You need it, but you don’t have to use it

02 Jun 2020


The High Court has today in the case of Croydon LBC v Kalonga [2020] EWHC 1353 (QB) determined a question that has perplexed practitioners and officers alike for many years: How does a local authority determine a fixed-term (including flexible) secure tenancy during its fixed term? The answer is not quite as expected.

Ms Kalonga was granted a flexible tenancy of the property. During the fixed term Croydon served notice on the basis of rent arrears and alleged antisocial behaviour. It then brought a “normal” claim for possession in the County Court under s.82(1A)(a) Housing Act 1985, which claim was defended on the basis that it was only possible to determine a flexible tenancy during its fixed term by way of forfeiture. Because of its general importance, the question was transferred to the High Court for determination, with the remainder of the proceedings being stayed in the County Court for another day.

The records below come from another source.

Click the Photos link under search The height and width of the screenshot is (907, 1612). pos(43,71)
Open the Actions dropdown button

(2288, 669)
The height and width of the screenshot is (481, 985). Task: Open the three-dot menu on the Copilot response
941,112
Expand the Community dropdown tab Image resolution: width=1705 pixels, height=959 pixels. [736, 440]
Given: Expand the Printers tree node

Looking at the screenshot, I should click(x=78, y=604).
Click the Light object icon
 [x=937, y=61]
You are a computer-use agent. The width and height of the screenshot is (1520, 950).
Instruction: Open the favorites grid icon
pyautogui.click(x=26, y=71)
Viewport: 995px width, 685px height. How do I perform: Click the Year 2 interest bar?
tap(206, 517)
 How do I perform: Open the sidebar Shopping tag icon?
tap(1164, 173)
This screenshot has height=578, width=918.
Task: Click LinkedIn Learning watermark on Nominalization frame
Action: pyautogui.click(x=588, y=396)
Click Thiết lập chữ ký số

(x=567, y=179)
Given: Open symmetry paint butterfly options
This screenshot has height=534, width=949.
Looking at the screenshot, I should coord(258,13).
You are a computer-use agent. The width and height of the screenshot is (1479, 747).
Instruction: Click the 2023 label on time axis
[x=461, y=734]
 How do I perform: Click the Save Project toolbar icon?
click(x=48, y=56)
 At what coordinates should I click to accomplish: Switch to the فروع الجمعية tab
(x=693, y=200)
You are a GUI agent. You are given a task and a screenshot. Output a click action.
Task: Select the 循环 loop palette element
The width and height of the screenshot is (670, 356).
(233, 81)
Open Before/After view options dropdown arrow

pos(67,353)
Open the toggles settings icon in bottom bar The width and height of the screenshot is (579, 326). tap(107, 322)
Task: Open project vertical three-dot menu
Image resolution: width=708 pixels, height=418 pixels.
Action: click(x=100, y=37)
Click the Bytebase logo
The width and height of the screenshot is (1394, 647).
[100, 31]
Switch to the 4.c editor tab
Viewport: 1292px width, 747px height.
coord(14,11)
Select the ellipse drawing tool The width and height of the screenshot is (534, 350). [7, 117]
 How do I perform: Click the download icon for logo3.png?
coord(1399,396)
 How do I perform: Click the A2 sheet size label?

The Judge held that it was necessary to have a forfeiture clause, which Croydon did not have: [49]. But she then held that it is not necessary actually to use that forfeiture clause to recover possession and, instead, the landlord is entitled to elect any of the three options in s.82(1A).

Local authorities whose tenancies contain a forfeiture clause (and/or possibly a break clause: [12]) will be pleased that it is now established that they are able to recover possession in the “normal” way. Those that do not are, by this judgment, limited to awaiting the end of the fixed term in order to recover possession. Permission to appeal to the Court of Appeal has been sought.

Riccardo Calzavara, instructed by Jenny Fraser-Browne, appeared for Croydon LBC.